▶ [Mise en pratique]
a) D'après le texte sur le débat d'Echirolles, dans combien de collèges bordelais Sylvie Ayral a-t-elle mené sa recherche ?
b) Poursuivez le texte sur le débat d'Echirolles après sa dernière phrase.

▶ [Texte fourni]
━━━━━━

La force de frappe : un modèle éducatif ?

A l’occasion de la journée internationale des droits des femmes, la ville d’Echirolles et la maison de l’égalité femmes-hommes ont organisé un débat à La Butte intitulé « Normes de virilité, enjeux de mixité : comprendre et agir ».

 

Les sanctions au collège : des « rites de virilité »

Sylvie Ayral, chercheure et auteure de « La fabrique des filles et des garçons », est venue exposer les résultats d’une recherche menée dans 5 collèges bordelais aux profils très différents.

Cette étude est initiée par un constat national : l’échec scolaire est massivement masculin (75% des élèves « décrocheurs » et 80 à 90% des élèves passés devant un conseil de discipline sont des garçons).

━━━━━━

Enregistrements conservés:
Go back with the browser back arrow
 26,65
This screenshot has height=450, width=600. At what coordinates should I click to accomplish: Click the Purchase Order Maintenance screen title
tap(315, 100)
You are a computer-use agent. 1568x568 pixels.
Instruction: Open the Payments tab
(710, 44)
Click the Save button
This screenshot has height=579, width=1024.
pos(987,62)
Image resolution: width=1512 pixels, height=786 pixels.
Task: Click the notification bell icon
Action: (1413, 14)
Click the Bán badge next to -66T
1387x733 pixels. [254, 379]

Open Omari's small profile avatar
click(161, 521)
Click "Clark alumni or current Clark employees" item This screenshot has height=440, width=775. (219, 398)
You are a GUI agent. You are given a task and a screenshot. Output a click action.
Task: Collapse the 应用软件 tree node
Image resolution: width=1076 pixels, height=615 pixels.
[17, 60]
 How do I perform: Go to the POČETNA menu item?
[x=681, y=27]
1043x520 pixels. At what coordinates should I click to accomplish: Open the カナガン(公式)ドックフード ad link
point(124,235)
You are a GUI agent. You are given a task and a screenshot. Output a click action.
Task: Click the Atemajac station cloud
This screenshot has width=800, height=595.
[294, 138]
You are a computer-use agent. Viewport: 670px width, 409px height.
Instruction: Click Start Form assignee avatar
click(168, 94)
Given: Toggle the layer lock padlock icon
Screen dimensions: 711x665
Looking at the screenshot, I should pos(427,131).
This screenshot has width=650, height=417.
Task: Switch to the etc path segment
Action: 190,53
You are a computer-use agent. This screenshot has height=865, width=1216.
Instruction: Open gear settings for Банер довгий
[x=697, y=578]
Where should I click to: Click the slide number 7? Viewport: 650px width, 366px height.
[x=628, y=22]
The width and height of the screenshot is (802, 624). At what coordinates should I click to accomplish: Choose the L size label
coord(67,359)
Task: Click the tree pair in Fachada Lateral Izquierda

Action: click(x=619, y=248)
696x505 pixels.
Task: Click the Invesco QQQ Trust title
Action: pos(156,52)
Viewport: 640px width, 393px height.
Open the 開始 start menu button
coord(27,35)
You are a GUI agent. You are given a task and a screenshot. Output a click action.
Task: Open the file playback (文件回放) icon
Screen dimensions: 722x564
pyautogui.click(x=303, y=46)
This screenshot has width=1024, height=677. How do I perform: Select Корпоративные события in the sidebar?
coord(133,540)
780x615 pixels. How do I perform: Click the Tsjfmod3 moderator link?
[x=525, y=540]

━━━━━━

▶ [Réponses aux consignes]
a) Dans 5 collèges bordelais.

b)
Sylvie Ayral a choisi de s’intéresser aux sanctions dans 5 établissements pour arriver à un chiffre assez dérangeant : 80% des élèves punis sont des garçons. Des questions se posent alors : les garçons sont-ils par nature plus turbulents que les filles ? Sanctionne-t-on plus facilement les garçons ? La sanction change-t-elle vraiment les comportements ? Existe-t-il des sanctions « éducatives » ? Quelles sont les différences de comportement garçon/fille ?

Sylvie Ayral a dans un premier temps interrogé ceux qui punissent. La majorité des réponses évite le problème. Les réponses type sont : « les garçons sont turbulents à cause de leurs hormones », « ce chiffre n’est pas valable dans notre établissement » et « le chiffre n’est pas juste, c’est simplement que les filles sont plus malignes, elles ne se font pas prendre ». Par contre, lorsqu’on interroge ceux qui sont punis les réponses sont tout autre : ils parlent d’adrénaline, de plaisir à aller contre ce qu’on leur demande, de courage, de fierté d’être « un rebelle », « quand on est puni, on montre qu’on n’est pas une fille, qu’on n’a pas peur », etc. Certaines filles montrent également de l’estime pour les garçons punis car « ils osent », la sanction peut amener à une forme de séduction.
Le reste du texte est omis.